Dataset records
-----

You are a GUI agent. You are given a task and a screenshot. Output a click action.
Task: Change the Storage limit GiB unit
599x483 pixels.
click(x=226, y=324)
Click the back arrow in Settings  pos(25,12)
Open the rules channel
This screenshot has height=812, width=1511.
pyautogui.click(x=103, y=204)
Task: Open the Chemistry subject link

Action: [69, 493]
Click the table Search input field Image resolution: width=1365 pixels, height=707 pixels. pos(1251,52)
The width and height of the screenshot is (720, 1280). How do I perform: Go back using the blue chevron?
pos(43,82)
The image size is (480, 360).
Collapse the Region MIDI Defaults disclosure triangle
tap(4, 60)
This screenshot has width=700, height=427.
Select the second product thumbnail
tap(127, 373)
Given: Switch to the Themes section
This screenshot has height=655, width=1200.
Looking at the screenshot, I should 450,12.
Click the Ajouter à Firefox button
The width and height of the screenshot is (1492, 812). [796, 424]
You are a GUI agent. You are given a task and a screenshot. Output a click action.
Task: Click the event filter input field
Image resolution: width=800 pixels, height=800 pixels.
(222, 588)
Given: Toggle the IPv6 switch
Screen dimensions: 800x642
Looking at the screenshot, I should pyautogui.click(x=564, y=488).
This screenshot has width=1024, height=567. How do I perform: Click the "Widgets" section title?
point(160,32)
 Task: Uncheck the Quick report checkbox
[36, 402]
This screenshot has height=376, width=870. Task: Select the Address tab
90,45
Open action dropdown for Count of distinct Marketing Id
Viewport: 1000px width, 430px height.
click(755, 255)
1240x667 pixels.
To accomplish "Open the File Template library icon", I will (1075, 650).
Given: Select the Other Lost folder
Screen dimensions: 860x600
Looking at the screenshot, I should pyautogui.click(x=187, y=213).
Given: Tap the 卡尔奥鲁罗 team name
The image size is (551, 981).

-----

About this exercise :: Only lines that hold the string "input" belong in the answer, so copy every one of them from the records.

Answer to this problem ::
Click the table Search input field Image resolution: width=1365 pixels, height=707 pixels. pos(1251,52)
Task: Click the event filter input field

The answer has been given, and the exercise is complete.